I was on my way to play bridge and listening to WMNF’s drive-time call-in show. Rob Lorei, the longtime chief honcho at MNF, was taking the calls. Besides being very well informed, Rob is a true gentleman who listens tirelessly to people who can be quite tiresome. After several times saying that other callers were waiting, he finally cut the guy off and then apologized to the wider audience: “Gee, I hope I wasn’t rude.” So sweet, and so unlike most windbags on radio.

Although the caller repeated it too many times, he actually had a point that I’ve not recently reviewed in my mental list of political positions. He was proposing open (or crossover) primaries as a way to moderate the extremists that now are so powerful, especially “conservative” extremists in the Republican Party. As you know, tea partiers have successfully pushed moderate Republicans to the right by threatening to run a more conservative candidate against them in their Republican primary.
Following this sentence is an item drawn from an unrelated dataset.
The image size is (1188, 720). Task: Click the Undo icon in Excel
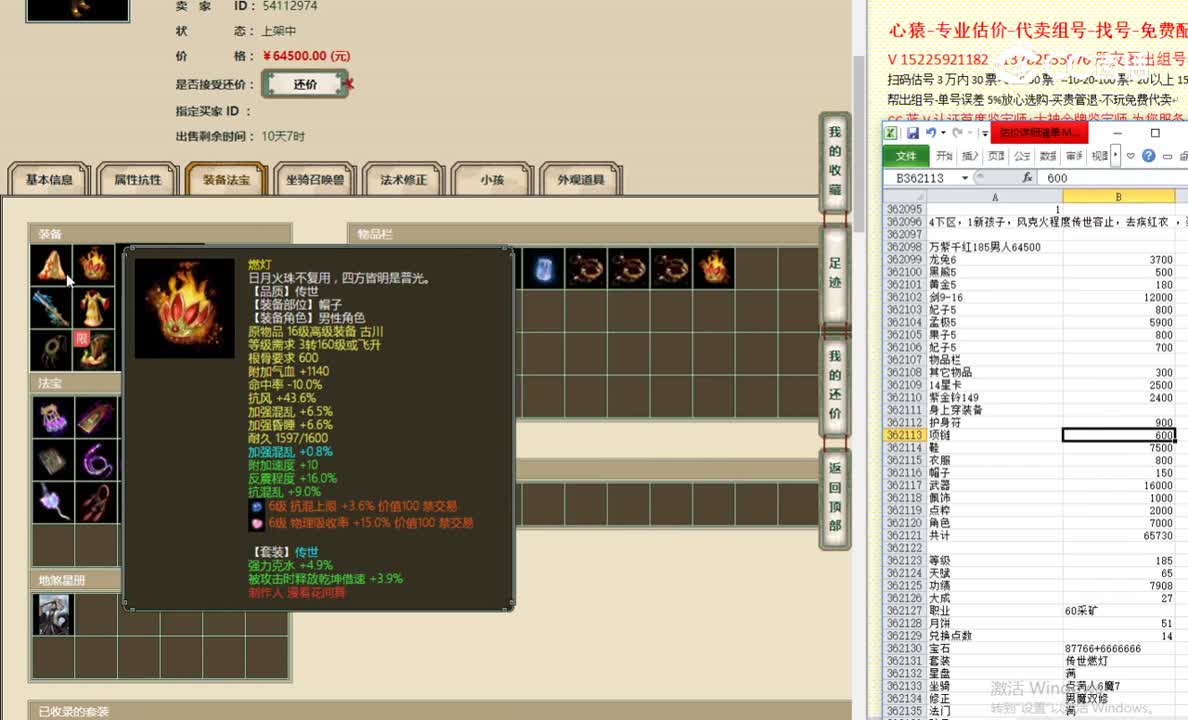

The caller was suggesting that if any registered voter could vote in any primary, we would get more moderate nominees. Some states allow this, and it’s been a while since I’ve seen a study of its effect. I’ve never lived in such a state, but I’ve believed that it’s a bad idea in terms of undermining party platforms. Registering with a party should mean a commitment to that group’s goals, and if anyone can vote in a party’s internal elections, it becomes harder to choose candidates who actually are dedicated to its mission.

Moreover, crossover primaries make it very easy to play games in what should be an honest process of identifying the best possible candidate for the cause. I’ve little doubt that some Florida Republicans, riding their recent wave of power, would cast ballots in Democratic primaries with the intent of nominating the person they could most easily defeat in the general election.

It’s possible, though, that we should reassess the result of closed primaries in Florida, especially because more and more of our voters are identifying themselves as independent. I strongly suspect that when they fill out their voter registration form, most of these independents do not understand how they are limiting their right to vote. The notion of being independent appeals to modern folks, especially young ones, and they simply check off that box without realizing that they thereby are eliminating their right to vote in primaries. Some go to the polls and are shocked when officials can’t give them a ballot.

It should be a wake-up call for these excessively independent-minded individuals that they didn’t pay enough attention in civics classes – but often several years pass between learning the system in school and actually participating in it. We could rave on here about whether Algebra II is more important than American government. We even could suggest that legislators who want to focus on STEM classes might subliminally do so because they don’t really want their constituents to be more knowledgeable about history and government. But we won’t do that.

Confusion also is caused by would-be primary voters from states where they could request a ballot (just one, of course) for any party. Although crossover-voting can encourage gamesmanship by zealots who want to promote the most vulnerable candidate of the opposing party, the number of people with the time and inclination to plot and implement such underhanded strategy is fairly limited. That’s especially true in a purple, populous state like ours, where it’s hard to keep secrets.

So, although I’d never encourage giving Democrats the right to vote in Republican primaries and vice versa, it may be time that we allow independents to cast ballots in one or the other, without declaring a permanent party registration. Records, of course, would show which was chosen, and that could be helpful in determining trends. And, as Rob’s caller suggested, it may very well result in more moderate candidates for both major parties.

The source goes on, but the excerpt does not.